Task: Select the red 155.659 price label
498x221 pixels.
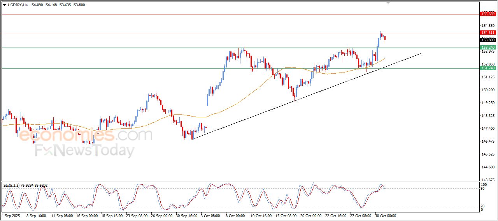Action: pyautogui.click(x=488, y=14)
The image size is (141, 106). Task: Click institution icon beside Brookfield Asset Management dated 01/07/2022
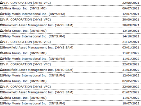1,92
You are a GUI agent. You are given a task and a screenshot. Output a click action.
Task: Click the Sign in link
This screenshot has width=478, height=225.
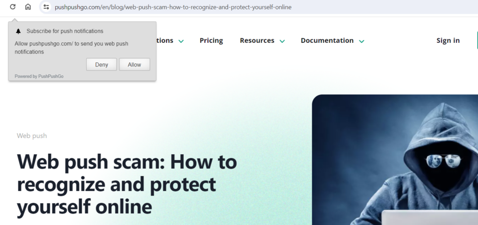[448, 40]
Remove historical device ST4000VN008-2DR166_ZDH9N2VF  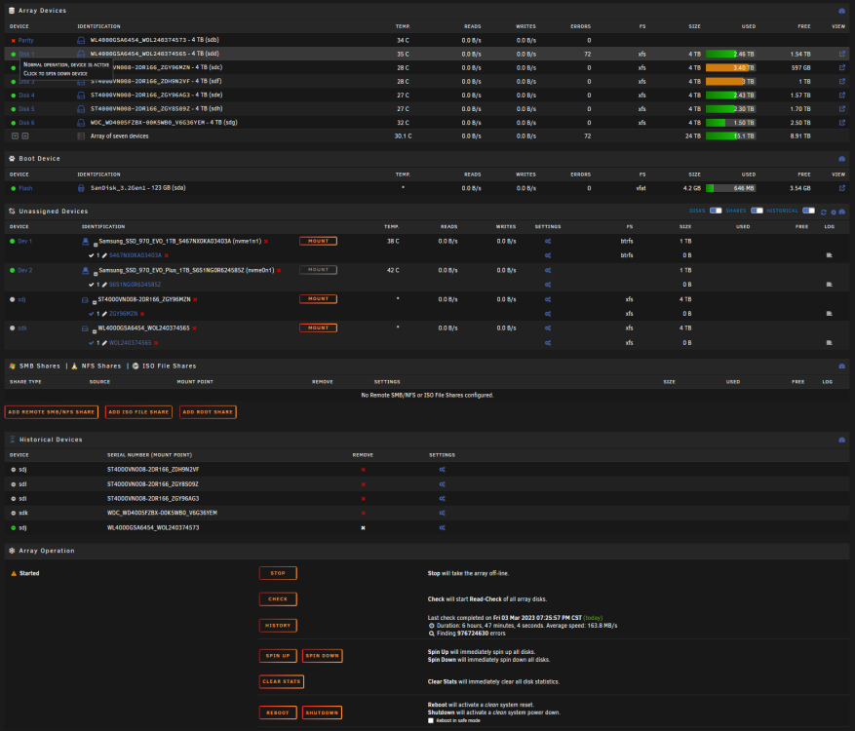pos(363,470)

────────────────

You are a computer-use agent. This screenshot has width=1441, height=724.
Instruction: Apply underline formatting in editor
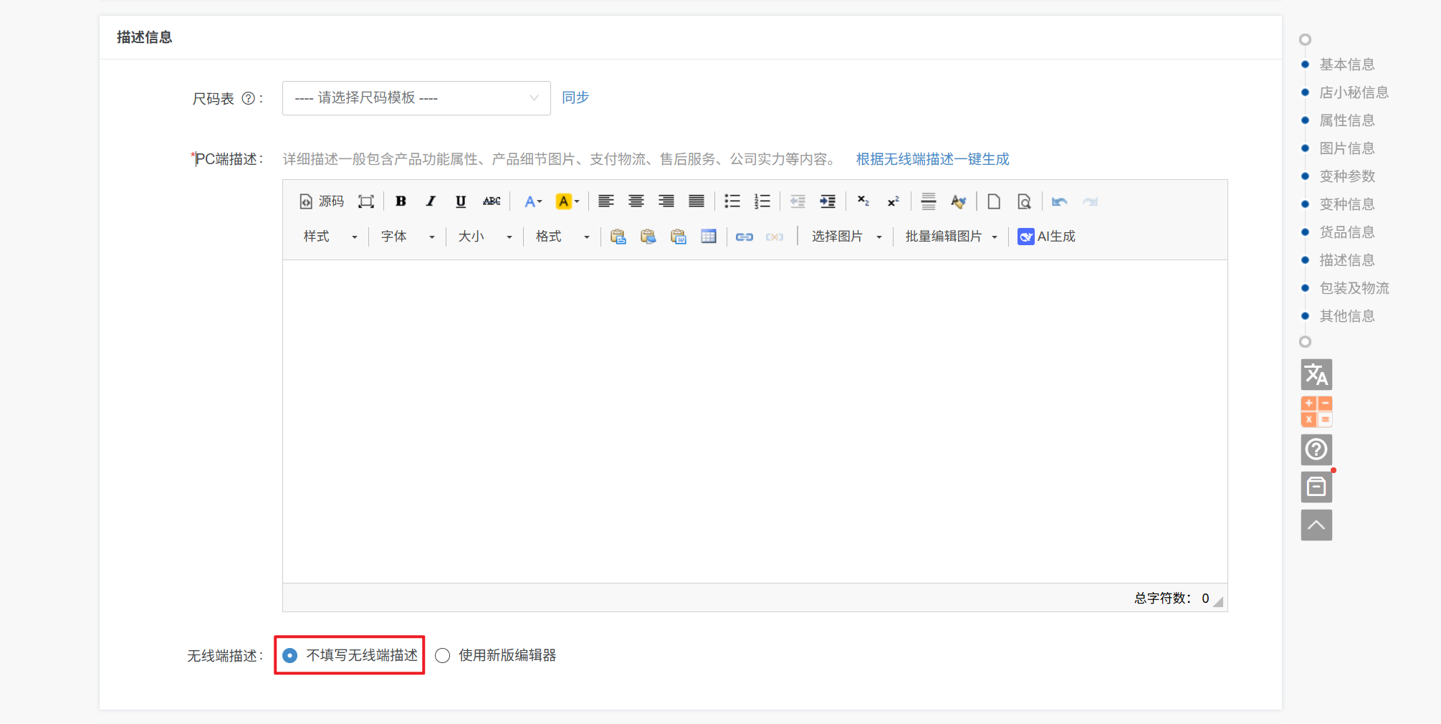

────────────────

Would you please write out, exactly and with no other lines, the stretch of the listing above from the line containing "You are a computer-use" through the line containing "Instruction: Apply underline"?

## Reply
You are a computer-use agent. This screenshot has width=1441, height=724.
Instruction: Apply underline formatting in editor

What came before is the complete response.